Nothing outside the range below should be printed. Output exactly the lines from the line with "Choose the Female gender option" to the line with "Task: Toggle the select_on_execution switch", both included.
** SUPPLIED DATA follows **
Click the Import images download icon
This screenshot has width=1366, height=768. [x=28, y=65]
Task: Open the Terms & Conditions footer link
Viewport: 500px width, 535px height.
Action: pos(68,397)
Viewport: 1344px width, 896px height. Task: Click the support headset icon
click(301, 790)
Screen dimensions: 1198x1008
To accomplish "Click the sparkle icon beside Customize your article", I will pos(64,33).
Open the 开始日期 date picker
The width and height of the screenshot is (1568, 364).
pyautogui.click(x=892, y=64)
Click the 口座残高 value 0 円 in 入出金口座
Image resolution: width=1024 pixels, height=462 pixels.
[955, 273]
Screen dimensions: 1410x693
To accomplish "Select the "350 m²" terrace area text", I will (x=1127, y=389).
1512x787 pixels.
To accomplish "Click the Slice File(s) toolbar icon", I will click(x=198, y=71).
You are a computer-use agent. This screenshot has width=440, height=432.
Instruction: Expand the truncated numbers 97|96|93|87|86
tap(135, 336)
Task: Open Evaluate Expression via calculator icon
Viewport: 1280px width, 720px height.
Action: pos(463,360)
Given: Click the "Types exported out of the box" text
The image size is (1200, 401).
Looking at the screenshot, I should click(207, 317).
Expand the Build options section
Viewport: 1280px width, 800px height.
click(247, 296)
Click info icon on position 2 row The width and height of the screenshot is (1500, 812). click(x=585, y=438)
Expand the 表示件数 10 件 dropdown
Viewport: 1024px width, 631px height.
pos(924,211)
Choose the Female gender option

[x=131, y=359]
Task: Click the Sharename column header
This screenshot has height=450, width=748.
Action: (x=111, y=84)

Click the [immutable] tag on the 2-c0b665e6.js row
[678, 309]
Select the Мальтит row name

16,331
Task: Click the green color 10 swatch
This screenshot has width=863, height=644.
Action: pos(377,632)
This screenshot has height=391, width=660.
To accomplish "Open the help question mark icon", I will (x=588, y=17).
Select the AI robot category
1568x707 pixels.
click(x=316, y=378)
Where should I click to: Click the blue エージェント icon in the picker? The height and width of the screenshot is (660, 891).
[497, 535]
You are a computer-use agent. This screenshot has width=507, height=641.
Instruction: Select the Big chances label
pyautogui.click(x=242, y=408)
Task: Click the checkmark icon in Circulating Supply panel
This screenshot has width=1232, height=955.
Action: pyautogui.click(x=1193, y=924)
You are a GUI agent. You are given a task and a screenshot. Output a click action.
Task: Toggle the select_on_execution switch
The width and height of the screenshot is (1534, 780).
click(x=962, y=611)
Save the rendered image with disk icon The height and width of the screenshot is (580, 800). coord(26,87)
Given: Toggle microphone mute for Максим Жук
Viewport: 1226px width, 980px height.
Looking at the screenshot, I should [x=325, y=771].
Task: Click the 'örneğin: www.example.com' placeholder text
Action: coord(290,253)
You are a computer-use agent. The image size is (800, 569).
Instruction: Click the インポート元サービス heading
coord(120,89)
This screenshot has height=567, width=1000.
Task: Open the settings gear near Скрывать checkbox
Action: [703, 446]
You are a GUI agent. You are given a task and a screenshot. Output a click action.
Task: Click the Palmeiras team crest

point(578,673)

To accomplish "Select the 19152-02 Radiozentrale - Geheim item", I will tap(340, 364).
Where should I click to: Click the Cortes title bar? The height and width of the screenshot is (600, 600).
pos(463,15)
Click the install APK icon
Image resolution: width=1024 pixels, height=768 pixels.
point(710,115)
** End of SUPPLIED DATA **
* SOLVED EXERCISE *
Choose the Female gender option

[x=131, y=359]
Task: Click the Sharename column header
This screenshot has height=450, width=748.
Action: (x=111, y=84)

Click the [immutable] tag on the 2-c0b665e6.js row
[678, 309]
Select the Мальтит row name

16,331
Task: Click the green color 10 swatch
This screenshot has width=863, height=644.
Action: pos(377,632)
This screenshot has height=391, width=660.
To accomplish "Open the help question mark icon", I will (x=588, y=17).
Select the AI robot category
1568x707 pixels.
click(x=316, y=378)
Where should I click to: Click the blue エージェント icon in the picker? The height and width of the screenshot is (660, 891).
[497, 535]
You are a computer-use agent. This screenshot has width=507, height=641.
Instruction: Select the Big chances label
pyautogui.click(x=242, y=408)
Task: Click the checkmark icon in Circulating Supply panel
This screenshot has width=1232, height=955.
Action: pyautogui.click(x=1193, y=924)
You are a GUI agent. You are given a task and a screenshot. Output a click action.
Task: Toggle the select_on_execution switch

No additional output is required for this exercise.